A coyote den near the Niven Lake neighbourhood | Jay Legere

‘There’s safety here’

Despite the rebirth of rivalry with coyotes, Sangris has no plans to trap them. He says the market just isn’t there right now, and it takes a lot of work to properly clean and prepare a pelt, making it not worth the effort. Even the coyotes that roam N’Dilo are of no interest to him.

“The coyotes that come into the community don’t cause a lot of problems. I think they are looking for food in garbage cans and trappers that keep carcasses in their warehouse,” Sangris says. 

“But there’s a lot of sled dogs in this area, too, and that keeps coyotes a safe distance from their homes. There’s enough people in the community that everybody is watching what goes on, especially when kids are going to school in the morning. There’s safety here.”

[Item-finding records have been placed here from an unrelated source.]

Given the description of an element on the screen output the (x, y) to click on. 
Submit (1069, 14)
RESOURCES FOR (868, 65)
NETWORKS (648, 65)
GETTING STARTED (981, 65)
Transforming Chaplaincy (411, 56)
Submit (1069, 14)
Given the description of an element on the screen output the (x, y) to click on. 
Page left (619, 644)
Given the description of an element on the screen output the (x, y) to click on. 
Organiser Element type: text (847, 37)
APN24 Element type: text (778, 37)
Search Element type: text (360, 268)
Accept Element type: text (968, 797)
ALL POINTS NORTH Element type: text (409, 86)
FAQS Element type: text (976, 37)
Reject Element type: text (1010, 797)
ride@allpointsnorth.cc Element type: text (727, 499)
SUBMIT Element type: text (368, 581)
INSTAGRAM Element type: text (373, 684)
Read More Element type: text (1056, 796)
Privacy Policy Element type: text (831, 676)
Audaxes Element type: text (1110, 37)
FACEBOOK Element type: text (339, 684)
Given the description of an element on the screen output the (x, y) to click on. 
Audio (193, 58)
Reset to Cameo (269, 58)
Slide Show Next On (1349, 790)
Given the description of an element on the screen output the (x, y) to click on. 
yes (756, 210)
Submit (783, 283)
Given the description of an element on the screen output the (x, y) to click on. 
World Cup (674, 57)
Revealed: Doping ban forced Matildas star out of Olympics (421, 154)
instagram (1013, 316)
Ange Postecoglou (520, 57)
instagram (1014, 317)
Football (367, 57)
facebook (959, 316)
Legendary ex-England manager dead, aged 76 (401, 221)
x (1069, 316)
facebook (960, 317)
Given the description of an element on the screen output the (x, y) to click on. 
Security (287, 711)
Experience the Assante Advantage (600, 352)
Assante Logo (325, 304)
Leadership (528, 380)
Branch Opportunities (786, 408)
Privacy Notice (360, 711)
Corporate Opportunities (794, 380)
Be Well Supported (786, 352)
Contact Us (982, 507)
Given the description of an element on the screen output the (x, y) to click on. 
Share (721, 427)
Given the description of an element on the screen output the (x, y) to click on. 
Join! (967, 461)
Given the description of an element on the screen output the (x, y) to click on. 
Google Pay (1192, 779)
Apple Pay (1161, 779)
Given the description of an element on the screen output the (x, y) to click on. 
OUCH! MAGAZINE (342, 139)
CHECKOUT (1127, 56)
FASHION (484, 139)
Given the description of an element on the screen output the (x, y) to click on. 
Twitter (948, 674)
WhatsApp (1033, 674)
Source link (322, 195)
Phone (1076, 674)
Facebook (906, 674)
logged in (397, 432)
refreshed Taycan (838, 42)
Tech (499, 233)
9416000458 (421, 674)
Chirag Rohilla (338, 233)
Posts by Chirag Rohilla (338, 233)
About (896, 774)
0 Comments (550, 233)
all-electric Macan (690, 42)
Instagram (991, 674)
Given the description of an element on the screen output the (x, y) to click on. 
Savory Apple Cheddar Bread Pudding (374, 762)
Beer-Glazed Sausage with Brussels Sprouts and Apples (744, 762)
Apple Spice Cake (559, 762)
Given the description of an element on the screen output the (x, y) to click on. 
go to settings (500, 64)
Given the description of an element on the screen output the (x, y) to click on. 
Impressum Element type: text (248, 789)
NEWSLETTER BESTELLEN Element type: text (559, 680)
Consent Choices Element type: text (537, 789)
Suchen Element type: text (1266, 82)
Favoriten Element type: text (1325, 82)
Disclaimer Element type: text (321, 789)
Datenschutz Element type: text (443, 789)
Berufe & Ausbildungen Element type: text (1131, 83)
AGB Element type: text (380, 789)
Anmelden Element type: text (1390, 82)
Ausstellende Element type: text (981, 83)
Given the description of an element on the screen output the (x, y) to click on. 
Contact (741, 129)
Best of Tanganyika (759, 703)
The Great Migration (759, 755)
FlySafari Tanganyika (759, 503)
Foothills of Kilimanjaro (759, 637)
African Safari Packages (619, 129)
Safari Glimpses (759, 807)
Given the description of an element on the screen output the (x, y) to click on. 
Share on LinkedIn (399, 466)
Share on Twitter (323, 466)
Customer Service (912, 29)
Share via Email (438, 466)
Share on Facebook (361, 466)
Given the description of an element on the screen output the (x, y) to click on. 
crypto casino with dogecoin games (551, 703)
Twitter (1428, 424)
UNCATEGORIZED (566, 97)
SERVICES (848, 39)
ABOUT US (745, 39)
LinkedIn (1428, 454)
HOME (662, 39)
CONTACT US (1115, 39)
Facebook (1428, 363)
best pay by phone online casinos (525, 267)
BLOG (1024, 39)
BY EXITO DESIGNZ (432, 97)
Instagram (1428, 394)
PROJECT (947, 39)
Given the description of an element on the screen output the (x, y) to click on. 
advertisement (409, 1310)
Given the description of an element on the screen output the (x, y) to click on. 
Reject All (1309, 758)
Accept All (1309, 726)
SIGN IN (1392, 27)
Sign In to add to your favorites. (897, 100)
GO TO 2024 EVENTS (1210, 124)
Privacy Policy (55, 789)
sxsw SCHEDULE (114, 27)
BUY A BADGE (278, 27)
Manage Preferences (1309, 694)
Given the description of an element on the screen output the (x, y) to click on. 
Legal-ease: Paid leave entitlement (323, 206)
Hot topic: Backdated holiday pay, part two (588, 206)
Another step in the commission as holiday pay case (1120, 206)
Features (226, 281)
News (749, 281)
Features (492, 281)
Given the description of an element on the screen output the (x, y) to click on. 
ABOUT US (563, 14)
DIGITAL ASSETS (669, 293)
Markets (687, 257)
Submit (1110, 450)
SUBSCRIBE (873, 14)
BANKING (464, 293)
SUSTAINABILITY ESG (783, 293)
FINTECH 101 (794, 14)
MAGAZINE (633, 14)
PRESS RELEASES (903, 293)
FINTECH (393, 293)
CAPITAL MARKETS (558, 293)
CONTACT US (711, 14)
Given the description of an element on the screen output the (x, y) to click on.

With trappers and resource officers reluctant to remove the nearby coyotes, the pressure is now on residents of Yellowknife and N’Dilo to keep the animals out of their neighbourhoods.

A few coyote control tips:

  • Store your garbage in a sealed container and a secure area until garbage pickup day. 
  • Never approach or feed coyotes. 
  • If you are approached by a coyote, make yourself appear larger and as aggressive as possible; shout in a loud voice and clap your hands together. 
  • Never run from or turn your back on a coyote.